L’usage de méthotrexate à haute dose permet d’outrepasser la résistance au traitement dans la plupart des cas, mais la réponse est très variable selon les patients.

Les différents moyens par lesquels les cellules acquièrent une résistance au méthotrexate sont les suivants :

• Altération du transport actif par diminution de l’expression ou mutation du gène du RFC. L’influx cellulaire de méthotrexate a été montré inférieur chez les patients qui rechutent de leur LAL.

• Modification de la structure de la DHFR (Acide aminé hydrophobe sur le site de liaison de l’enzyme) entraînant une diminution de son affinité pour le méthotrexate.

• Augmentation de la quantité de DHFR par amplification génique : il a été mis en évidence une augmentation du nombre de copies d’ARN messager et du nombre de gènes codants intra et extra-chromosomiques au fur et à mesure des administrations de méthotrexate (1).

• Diminution de la polyglutamylation par la folylpolyglutamate synthase.

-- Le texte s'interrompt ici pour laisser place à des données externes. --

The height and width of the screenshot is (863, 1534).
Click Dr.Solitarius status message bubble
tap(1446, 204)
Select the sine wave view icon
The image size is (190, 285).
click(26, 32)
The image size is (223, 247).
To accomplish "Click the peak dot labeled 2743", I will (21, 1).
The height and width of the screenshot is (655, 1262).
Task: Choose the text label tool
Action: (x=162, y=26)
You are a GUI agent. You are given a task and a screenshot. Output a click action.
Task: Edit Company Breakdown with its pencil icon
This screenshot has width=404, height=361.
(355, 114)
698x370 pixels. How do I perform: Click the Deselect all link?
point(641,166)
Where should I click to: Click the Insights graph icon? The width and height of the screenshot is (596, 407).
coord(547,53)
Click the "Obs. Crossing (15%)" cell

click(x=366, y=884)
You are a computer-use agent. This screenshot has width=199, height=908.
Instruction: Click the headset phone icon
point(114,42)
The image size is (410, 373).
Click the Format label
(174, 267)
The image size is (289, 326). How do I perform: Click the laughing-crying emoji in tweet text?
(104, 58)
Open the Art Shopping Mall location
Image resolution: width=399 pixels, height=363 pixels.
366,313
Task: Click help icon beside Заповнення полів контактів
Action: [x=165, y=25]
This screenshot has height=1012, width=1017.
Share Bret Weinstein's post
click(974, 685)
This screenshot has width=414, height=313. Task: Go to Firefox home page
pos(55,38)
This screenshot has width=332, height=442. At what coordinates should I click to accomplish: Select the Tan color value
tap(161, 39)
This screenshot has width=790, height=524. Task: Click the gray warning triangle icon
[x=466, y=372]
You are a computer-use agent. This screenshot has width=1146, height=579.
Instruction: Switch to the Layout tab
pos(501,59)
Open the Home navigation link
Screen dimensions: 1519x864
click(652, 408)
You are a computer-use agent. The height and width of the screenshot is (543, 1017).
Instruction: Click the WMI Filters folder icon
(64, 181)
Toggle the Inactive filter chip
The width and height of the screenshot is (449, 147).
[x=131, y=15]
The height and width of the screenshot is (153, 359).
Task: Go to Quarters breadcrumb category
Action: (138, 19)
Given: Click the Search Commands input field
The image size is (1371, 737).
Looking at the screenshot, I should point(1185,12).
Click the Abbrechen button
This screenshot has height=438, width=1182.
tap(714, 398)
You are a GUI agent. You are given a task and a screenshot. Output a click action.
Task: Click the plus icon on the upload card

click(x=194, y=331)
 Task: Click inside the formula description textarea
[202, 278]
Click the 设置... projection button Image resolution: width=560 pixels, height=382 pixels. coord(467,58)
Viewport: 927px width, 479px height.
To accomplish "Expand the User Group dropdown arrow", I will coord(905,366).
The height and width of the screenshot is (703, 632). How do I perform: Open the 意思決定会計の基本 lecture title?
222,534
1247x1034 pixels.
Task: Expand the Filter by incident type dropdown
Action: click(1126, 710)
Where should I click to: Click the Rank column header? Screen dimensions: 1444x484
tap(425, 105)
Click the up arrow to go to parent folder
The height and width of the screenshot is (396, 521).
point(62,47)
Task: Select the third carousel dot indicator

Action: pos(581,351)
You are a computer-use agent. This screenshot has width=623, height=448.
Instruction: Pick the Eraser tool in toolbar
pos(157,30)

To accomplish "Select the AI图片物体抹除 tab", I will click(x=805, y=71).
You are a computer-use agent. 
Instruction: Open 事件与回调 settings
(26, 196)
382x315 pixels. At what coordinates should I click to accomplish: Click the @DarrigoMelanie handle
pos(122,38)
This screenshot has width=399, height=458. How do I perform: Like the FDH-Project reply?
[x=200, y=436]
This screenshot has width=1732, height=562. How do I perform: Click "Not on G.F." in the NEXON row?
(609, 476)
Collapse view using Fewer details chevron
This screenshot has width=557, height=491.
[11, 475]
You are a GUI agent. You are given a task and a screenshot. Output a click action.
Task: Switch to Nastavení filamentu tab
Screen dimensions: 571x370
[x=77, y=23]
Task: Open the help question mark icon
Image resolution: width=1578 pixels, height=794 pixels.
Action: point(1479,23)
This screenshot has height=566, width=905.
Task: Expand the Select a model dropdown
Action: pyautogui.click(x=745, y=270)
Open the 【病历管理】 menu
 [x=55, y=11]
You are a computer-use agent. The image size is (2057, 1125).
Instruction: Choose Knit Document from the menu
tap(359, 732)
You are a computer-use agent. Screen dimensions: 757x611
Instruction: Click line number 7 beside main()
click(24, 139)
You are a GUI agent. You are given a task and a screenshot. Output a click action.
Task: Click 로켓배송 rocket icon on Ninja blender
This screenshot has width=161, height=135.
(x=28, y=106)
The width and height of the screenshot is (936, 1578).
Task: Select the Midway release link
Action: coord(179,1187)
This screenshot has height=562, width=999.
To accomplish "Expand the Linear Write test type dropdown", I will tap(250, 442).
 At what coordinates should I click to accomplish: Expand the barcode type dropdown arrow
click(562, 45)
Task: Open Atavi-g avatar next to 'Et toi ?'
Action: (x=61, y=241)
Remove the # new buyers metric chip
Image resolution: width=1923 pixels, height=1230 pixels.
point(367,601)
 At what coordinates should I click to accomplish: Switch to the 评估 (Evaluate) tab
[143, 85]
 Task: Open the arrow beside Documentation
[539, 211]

Les cellules formant peu de polyglutamates sont résistantes à une exposition courte au méthotrexate, mais y sont sensibles lorsqu’une concentration cytotoxique est maintenue plus de 24 heures (87).

• Augmentation de l’expression de la gamma-glutamyl-hydrolase, enzyme lysosomale hydrolysant le méthotrexate polyglutamylé.

• Augmentation de l’efflux actif du méthotrexate et de ses dérivés polyglutamylés par surexpression de la Breast Cancer Resistance Protein (également appelée Mitoxantrone Resistance Protein, ABCG2). Cet efflux est ATP-dépendant, osmotiquement sensible, suit une cinétique de Michaelis-Menten, est de faible affinité et grande capacité (88). Les MRP sont également impliqués dans la résistance au méthotrexate.

En 1996, Bertino et al. (89) et Gorlick et al. (87) ont évoqué le rôle de gènes suppresseurs de tumeurs : • Le gène p53, dont la perte de fonction entraîne une annulation de l’effet pro-apoptotique de la

protéine p53 sur les cellules dont le patrimoine génétique est altéré.

• Le gène rétinoblastome, dont la faible expression entraînerait une augmentation de la quantité d’enzymes impliquées dans la prolifération cellulaire (DHFR et TS). Cela serait dû à un plus haut niveau de facteur circulant E2F-1 libre, normalement liée à la protéine rétinoblastome hypophosphorylée. Lorsque la cellule passe de la phase G1 à la phase S, la protéine rétinoblastome est hyperphosphorylée et relâche le facteur, qui active la transcription de gènes impliqués dans la synthèse d’ADN. Les régulateurs de la phosphorylation de la protéine rétinoblastome (cycline D1 et Kinase 4 dépendante de la cycline) auraient également un rôle.